BAB 43: Segera...

2.8K 250 6
                                    

°°°

Malam itu angin terasa bertiup cukup kencang. Awan di langit pun terlihat gelap dan tampak rendah menutupi bintang. Awan-awan itu pun seperti bergelantungan tampak mau jatuh, dan udara pun terasa membuat gerah.

"Sepertinya memang akan hujan" Mera menatap keatas langit sambil memakai hoodie-nya.

"Hm, memang menjelang sore tadi mulai terasa gerah" Cliff juga ikut melihat ke atas langit.

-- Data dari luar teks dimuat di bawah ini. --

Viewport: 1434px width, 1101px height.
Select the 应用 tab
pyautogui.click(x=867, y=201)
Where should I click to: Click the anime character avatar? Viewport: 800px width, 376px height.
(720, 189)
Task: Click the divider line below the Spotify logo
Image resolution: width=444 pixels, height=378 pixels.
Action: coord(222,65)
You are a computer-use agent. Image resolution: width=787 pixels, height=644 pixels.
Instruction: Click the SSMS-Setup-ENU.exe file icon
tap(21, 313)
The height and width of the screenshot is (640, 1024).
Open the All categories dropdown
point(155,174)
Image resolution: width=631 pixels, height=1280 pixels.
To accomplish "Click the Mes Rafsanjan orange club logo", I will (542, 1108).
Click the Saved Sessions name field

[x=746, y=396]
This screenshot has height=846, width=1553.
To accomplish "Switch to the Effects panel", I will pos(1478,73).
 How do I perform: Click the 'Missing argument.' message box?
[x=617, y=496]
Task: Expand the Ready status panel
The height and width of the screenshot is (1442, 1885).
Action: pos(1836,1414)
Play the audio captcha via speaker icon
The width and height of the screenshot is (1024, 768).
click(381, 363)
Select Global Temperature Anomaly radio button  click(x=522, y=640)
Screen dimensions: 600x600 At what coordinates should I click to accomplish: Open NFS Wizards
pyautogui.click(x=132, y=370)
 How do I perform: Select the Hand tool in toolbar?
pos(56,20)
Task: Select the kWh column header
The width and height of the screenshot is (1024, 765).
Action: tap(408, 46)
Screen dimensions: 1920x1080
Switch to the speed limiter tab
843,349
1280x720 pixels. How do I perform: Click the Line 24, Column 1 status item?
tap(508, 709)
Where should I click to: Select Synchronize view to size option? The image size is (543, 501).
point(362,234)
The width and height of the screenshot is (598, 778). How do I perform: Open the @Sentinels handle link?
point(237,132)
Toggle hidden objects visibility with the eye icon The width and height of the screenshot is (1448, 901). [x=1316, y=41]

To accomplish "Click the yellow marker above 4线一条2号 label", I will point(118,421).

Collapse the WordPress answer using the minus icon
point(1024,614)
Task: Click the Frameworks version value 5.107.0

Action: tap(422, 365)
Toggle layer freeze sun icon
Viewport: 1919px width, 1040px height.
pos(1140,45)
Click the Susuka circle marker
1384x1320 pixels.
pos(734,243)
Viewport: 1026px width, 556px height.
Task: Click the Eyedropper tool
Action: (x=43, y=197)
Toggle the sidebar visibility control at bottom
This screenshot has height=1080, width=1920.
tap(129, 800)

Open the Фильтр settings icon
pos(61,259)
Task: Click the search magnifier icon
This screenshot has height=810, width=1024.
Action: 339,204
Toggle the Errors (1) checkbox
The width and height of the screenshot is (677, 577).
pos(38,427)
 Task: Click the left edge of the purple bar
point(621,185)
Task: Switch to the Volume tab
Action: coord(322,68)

Jalan menuju kedai Claire sebenarnya tidak terlalu jauh, tapi traffic jam di jalan raya utama memang terjadi di jam-jam saat semua orang pulang kerja atau selesai dari aktivitas mereka. Mobil bergerak sangat lambat. Mereka harus bersabar mengantri giliran jalan setelah lampu merah.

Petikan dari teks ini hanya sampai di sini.